* _Given passage_
Ilott v Mitson – the final chapter

The Supreme Court handed down judgment in Ilott v Mitson [2017] UKSC 17 yesterday morning and allowed the charities’ appeal, restoring the decision of District Judge Million to award Heather Ilott a lump sum of £50,000 from her mother’s estate – and bringing to conclusion a decade of litigation.

The key points to note are:

  • The emphasis on maintenance by way of income provision (including capitalised maintenance), and the suggestion that housing need, if it is to be met, should be dealt with by way of life interest;
  • The significance placed on testamentary freedom and the relevance of the deceased’s wishes as part of the circumstances of the case;
  • The relevance of estrangement and the quality of the nature of the relationship between the claimant and the deceased;
  • The deference to the decision of the judge at first instance and the expectation that appellate courts should be slow to interfere with the decision of the trial judge.

Background

The background to the case is a rather sad story of an estranged mother and daughter. The appellant, Heather Ilott, was Mrs Jackson’s only child. Heather’s father had sadly been killed in an accident at work about three months before her birth. Mrs Jackson had raised Heather on her own, but mother and daughter had become estranged when Heather had eloped in the night at the age of 17 with a man her mother did not approve of.

The couple subsequently married and had five children together but, sadly, Mrs Jackson was never able to forgive her daughter. There had been three attempts at reconciliation over the years, each of which had failed.

On her death, Mrs Jackson left her entire estate (valued at circa. £489,000) to charities, with whom she had had no particular connection in the course of her life, and made no provision at all for her daughter.

Heather issued proceedings for reasonable provision from her mother’s estate under the provisions of the Inheritance (Provision for Family and Dependants) Act 1975.

The Decision at First Instance

At first instance the district judge applied the familiar two stage approach to claims under the Act.

* _Requirements_
**a.** From the case note, write out the passage starting with "Heather issued proceedings" and going on through "under the Act.".
**b.** Answer these from the case note:
(i) What lump sum did District Judge Million award Heather Ilott from her mother's estate?
(ii) How old was Heather when she eloped?
(iii) How many attempts at reconciliation had there been between mother and daughter?

A set of data:
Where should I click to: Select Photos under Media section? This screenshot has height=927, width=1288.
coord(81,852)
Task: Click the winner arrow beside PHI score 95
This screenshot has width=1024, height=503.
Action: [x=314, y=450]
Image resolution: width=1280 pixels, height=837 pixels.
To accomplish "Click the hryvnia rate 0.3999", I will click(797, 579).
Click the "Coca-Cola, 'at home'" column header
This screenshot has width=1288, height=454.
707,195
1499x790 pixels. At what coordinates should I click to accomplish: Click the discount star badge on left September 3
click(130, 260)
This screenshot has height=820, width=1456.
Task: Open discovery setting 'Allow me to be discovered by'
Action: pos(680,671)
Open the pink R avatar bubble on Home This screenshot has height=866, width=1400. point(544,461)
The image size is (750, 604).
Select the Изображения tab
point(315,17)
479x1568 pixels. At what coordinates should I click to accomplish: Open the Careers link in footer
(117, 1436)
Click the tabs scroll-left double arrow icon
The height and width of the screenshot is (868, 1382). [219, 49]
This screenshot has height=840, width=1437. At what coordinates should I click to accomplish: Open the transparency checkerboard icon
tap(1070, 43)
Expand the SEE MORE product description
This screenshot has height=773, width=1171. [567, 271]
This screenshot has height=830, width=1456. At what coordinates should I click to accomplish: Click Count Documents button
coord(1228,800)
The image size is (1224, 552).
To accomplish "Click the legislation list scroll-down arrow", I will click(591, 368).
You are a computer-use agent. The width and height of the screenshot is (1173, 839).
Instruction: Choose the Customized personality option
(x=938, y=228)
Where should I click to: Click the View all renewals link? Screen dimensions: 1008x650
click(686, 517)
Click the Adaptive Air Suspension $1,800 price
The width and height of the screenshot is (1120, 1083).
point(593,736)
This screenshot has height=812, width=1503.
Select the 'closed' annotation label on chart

* _Answers to the problems_
**a.**
Heather issued proceedings for reasonable provision from her mother’s estate under the provisions of the Inheritance (Provision for Family and Dependants) Act 1975.

The Decision at First Instance

At first instance the district judge applied the familiar two stage approach to claims under the Act.

**b.**
(i) £50,000
(ii) 17
(iii) Three